▸ **AIM OF THE EXERCISE**:
The lines to copy run from the one containing "Instruction: Open the 3D Objects folder" to the very end of the records; give them exactly, and only them, without pictures.

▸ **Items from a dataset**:

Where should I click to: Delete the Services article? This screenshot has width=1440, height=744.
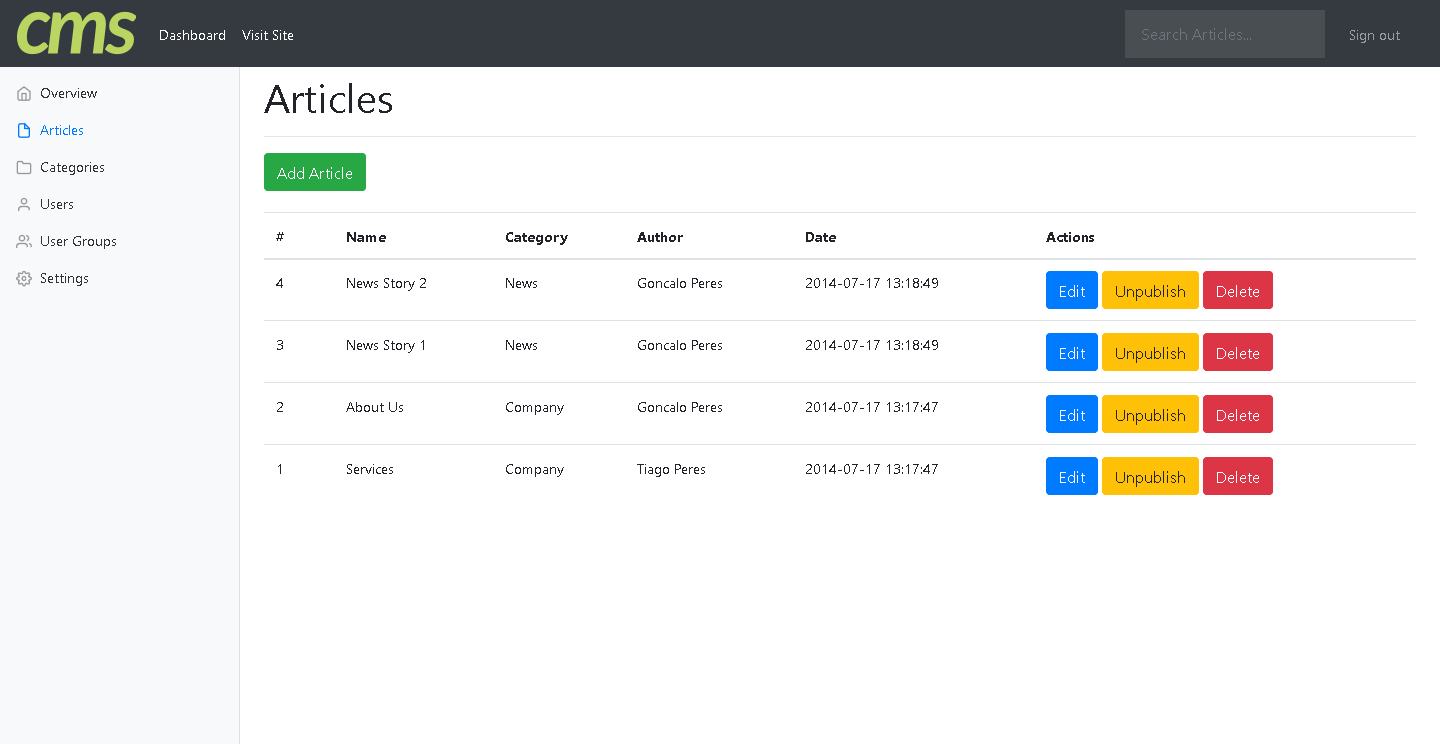[1237, 477]
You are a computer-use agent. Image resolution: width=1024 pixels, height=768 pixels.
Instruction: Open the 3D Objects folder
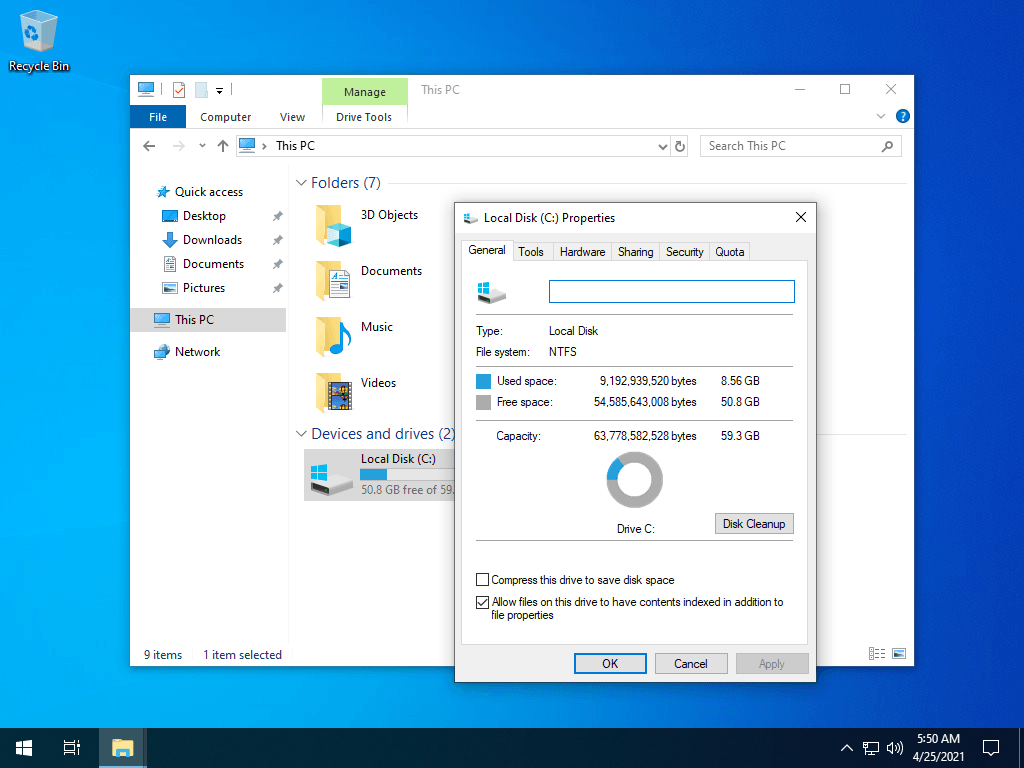[x=332, y=226]
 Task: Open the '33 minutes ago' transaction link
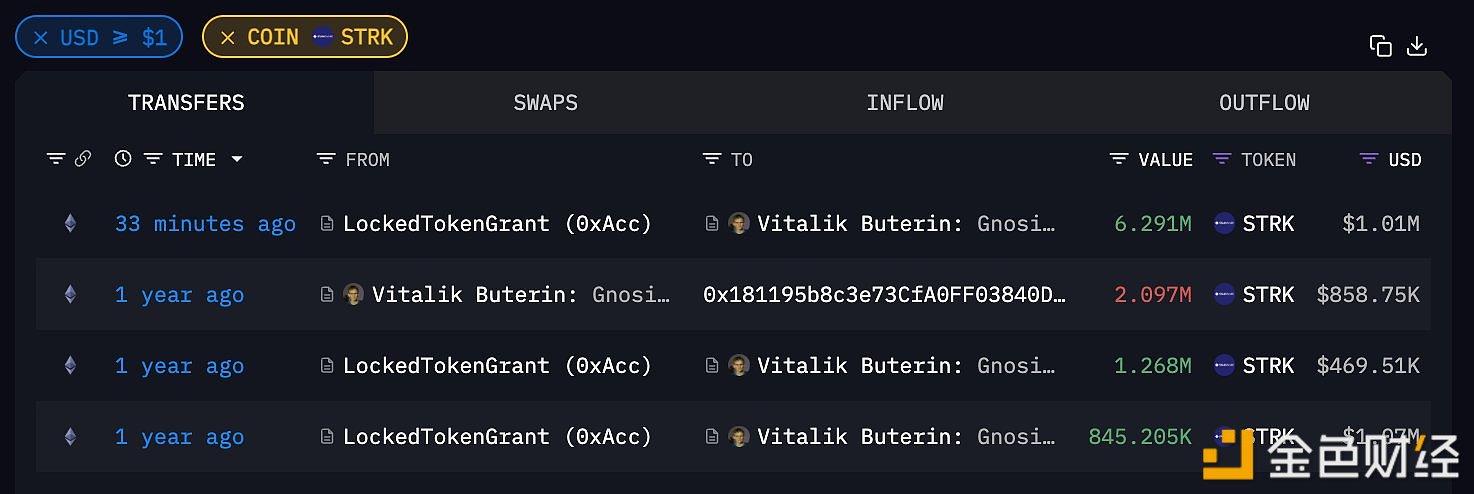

▸ **TASK RESULT**:
Instruction: Open the 3D Objects folder
[x=332, y=226]
 Task: Open the '33 minutes ago' transaction link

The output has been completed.